**What this exercise asks**
a - List every passage that appears inside quotation marks in the article on the Defense Department inspector general's use of data analytics and AI, and give the person each one is attributed to.
b - Carry on the article on the Defense Department inspector general's use of data analytics and AI, picking up right after its final sentence.

**Excerpt provided**
• • • • •
DoD's Office of the Inspector General is looking to data analytics and AI tools to respond more quickly to the flood of calls it gets from its whistleblower...
The Defense Department’s Office of the Inspector General is looking to data analytics and artificial intelligence tools to respond more quickly to the flood of calls it gets from its whistleblower hotline every year — and to stay ahead of fraud before getting a call about it.
“In many different ways, it can be used to proactively look for fraud so that we’re not relying on people that actually come to us to expose fraud,” DoD Principal Deputy IG Glenn Fine said at a conference Tuesday marking National Whistleblower Day.
David Yacobucci, the assistant IG for analytics, acknowledged limits to what these AI tools can do, and said they won’t replace the work of DoD’s auditors and investigators.
Data analytics algorithms, for example, can’t show human operators how they’ve arrived at an answer, but when auditors are looking for a needle in a haystack, Yacobucci said these tools can “help narrow the haystacks.”
“There’s no certainty with data analytics, and that’s OK. From my point of view, that’s the wrong question. Is it 100% certain that we’re going to get everything right when we look at a million transactions? The answer is no. But what I can guarantee is it’s repeatable. When you run the algorithms against the data sets … it’s repeatable and it’s transparent,” Yacobucci said.
These tools, he added, can help empower IG probes by ingesting a superhuman volume of data and looking for trends and “nonobvious patterns” of fraud.
• • • • •
**Material provided**
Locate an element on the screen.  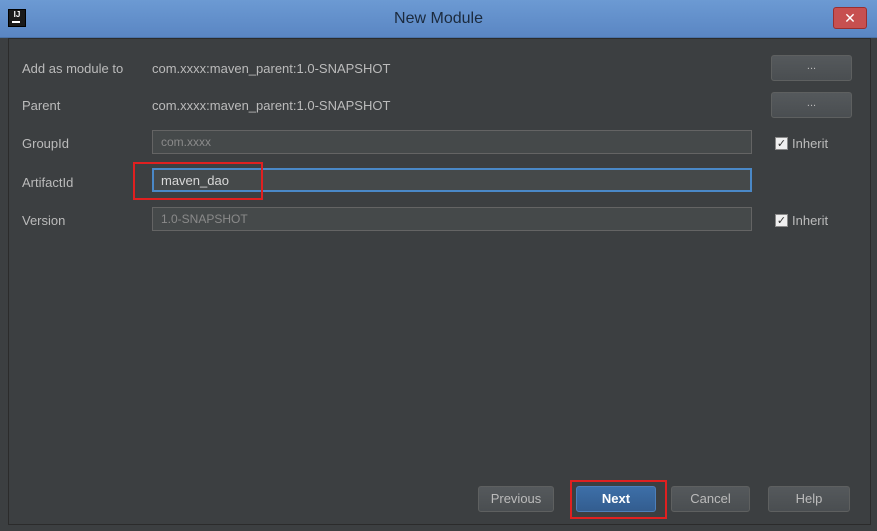
groupid-inherit-checkbox: ✓ Inherit is located at coordinates (802, 144).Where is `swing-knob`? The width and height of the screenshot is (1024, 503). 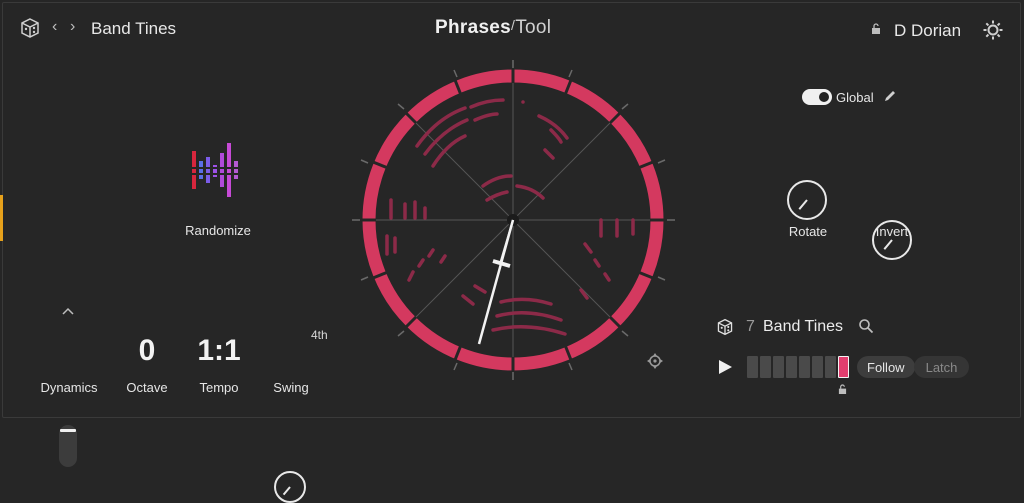 swing-knob is located at coordinates (290, 487).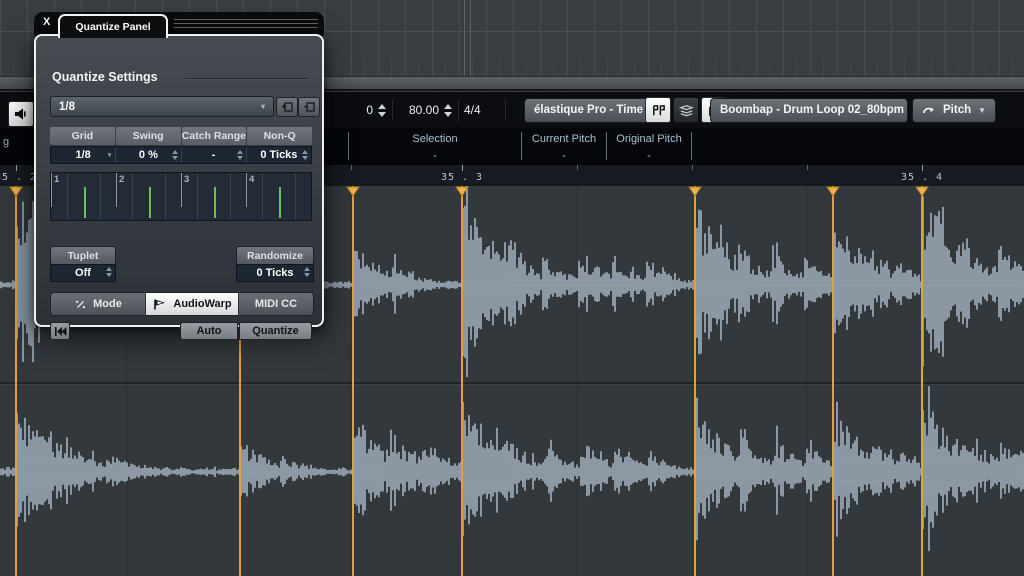 The width and height of the screenshot is (1024, 576). What do you see at coordinates (109, 272) in the screenshot?
I see `tuplet-stepper` at bounding box center [109, 272].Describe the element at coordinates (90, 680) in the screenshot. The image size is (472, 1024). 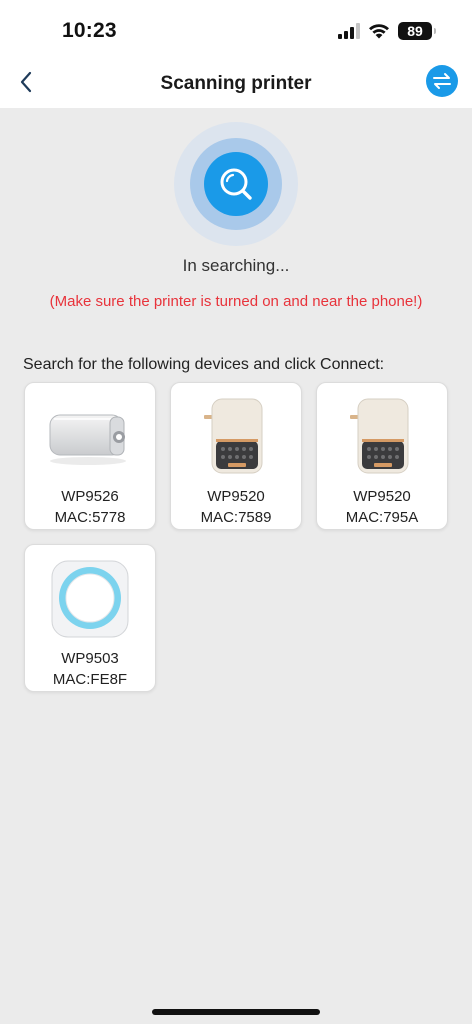
I see `device-mac: MAC:FE8F` at that location.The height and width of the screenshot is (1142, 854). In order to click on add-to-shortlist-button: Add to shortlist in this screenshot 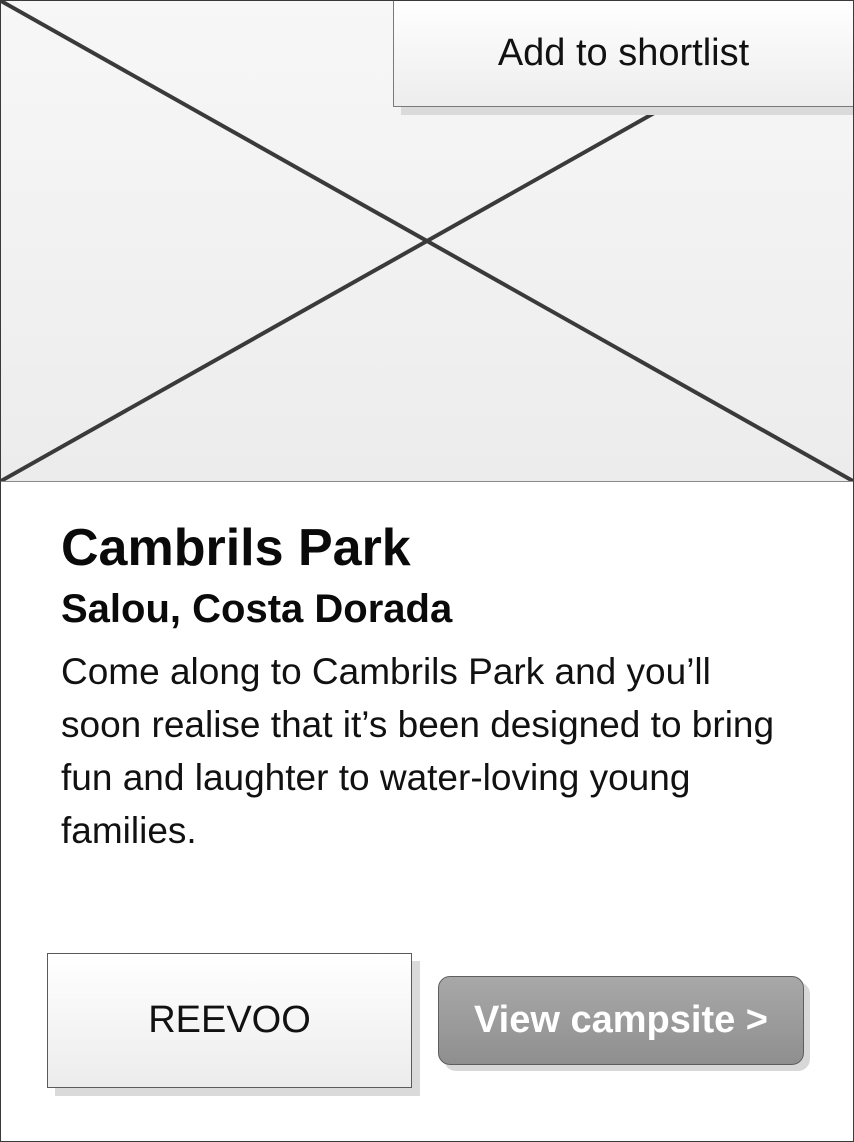, I will do `click(623, 54)`.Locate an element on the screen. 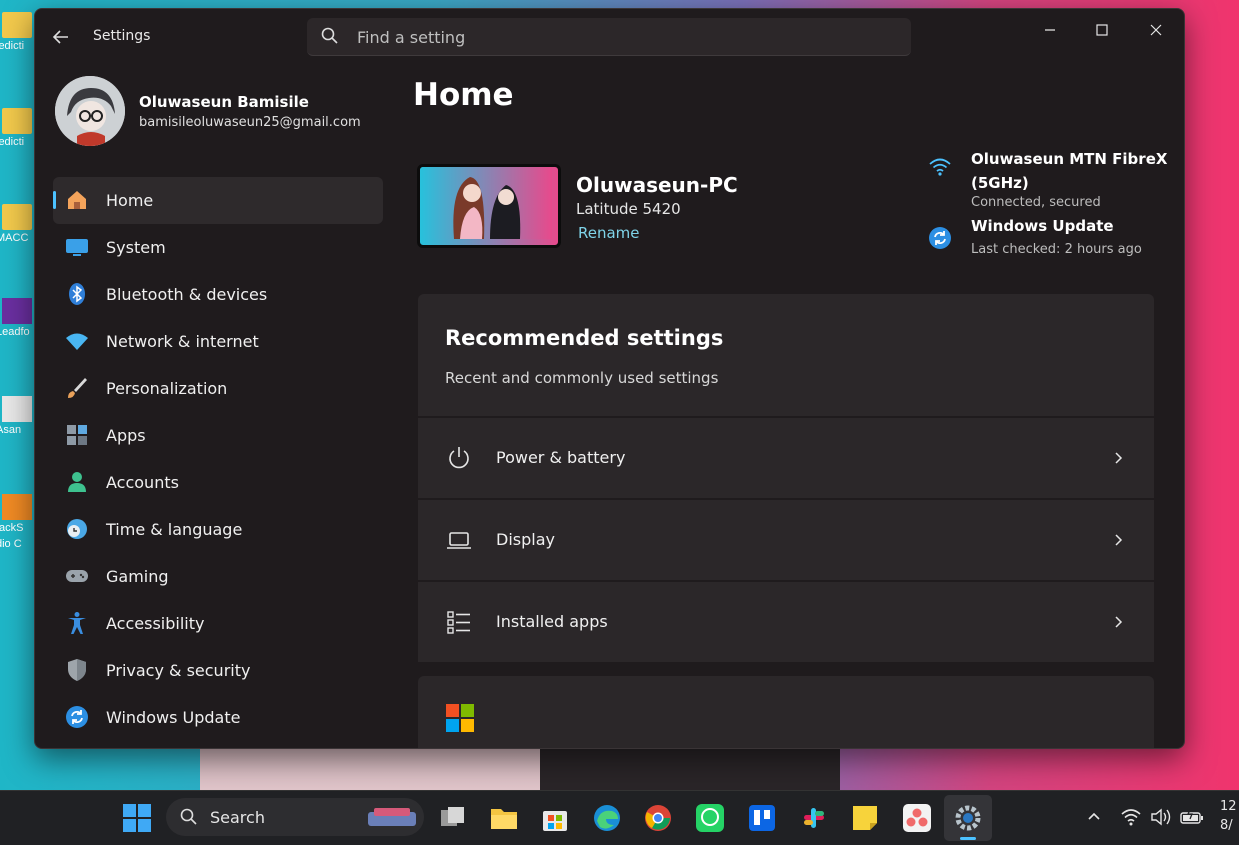 Image resolution: width=1239 pixels, height=845 pixels. recommended-item-label: Power & battery is located at coordinates (561, 458).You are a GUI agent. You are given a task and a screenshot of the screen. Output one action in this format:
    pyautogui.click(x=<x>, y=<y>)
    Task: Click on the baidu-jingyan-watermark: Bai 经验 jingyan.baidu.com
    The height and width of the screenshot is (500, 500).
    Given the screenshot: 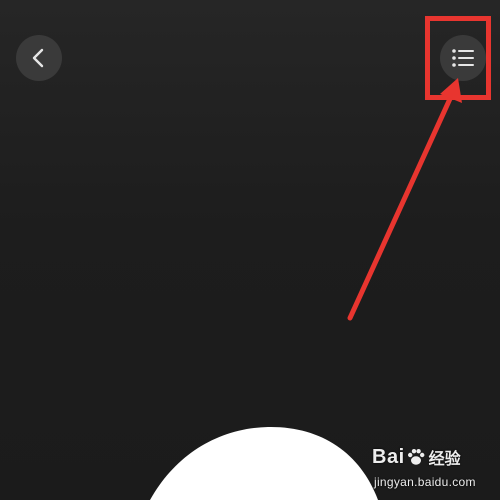 What is the action you would take?
    pyautogui.click(x=434, y=468)
    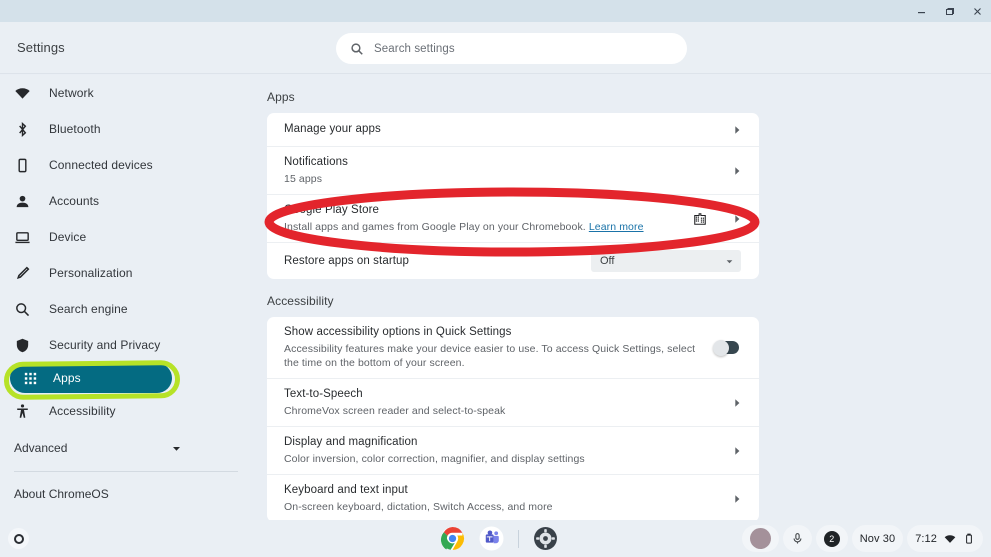  I want to click on notification-count-badge: 2, so click(832, 538).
• • • • •
**Answers per task**
a -
1. "In many different ways, it can be used to proactively look for fraud so that we're not relying on people that actually come to us to expose fraud." Attributed to Glenn Fine.
2. "help narrow the haystacks." Attributed to David Yacobucci.
3. "There's no certainty with data analytics, and that's OK. From my point of view, that's the wrong question. Is it 100% certain that we're going to get everything right when we look at a million transactions? The answer is no. But what I can guarantee is it's repeatable. When you run the algorithms against the data sets … it's repeatable and it's transparent." Attributed to David Yacobucci.
4. "nonobvious patterns." Attributed to David Yacobucci.

b -
“That’s a very powerful thing. If you have, say, 100 companies you’re looking at for fraud … You have limited resources, you can’t look at all of them,” Yacobucci said.
DoD OIG has also improved the IT architecture of its whistleblower hotline to field responses more quickly, and Fine said the office has made a “concerted effort” to bring down a backlog of whistleblower cases that peaked in 2013.
“Whistleblowers need to have their complaints handled in a timely way, otherwise they will not have confidence in the system. I would say that’s one of the key things that needs to be focused on. It is a challenge, given the multitude of complaints we get, but timeliness is very important,” Fine said.
The IG office now handles top-priority complaints, which deal with threats to life or safety, within one day after receiving them. In FY 2017, Fine said the OIG would have taken up to five days to handle those requests. The OIG has also improved its metrics for reviewing hotline completion reports, which come back when auditors have responded to a case. Those had taken up to 45 days, but now only take 10 days.
Recent improvements also include an “intelligent phone tree” and a revamped content management system to ensure that more than 10,000 calls annually to DoD OIG’s tip line get routed to the right person sooner.
Fine said these improvements have also helped the OIG get a handle on “frequent filers” who submit multiple times to the OIG’s hotline.
“That’s the challenge of a hotline, to separate the wheat from the chaff, because there are very serious complaints that result in serious actions … Some of them, to be honest, are frivolous.”
Aside from call volume, the DoD OIG encounters bandwidth challenges from overseeing the world’s largest organization. Its staff of about 1,800 oversees more than 3 million people, an annual DoD budget of more than $700 billion, and more than $2.7 trillion in DoD assets.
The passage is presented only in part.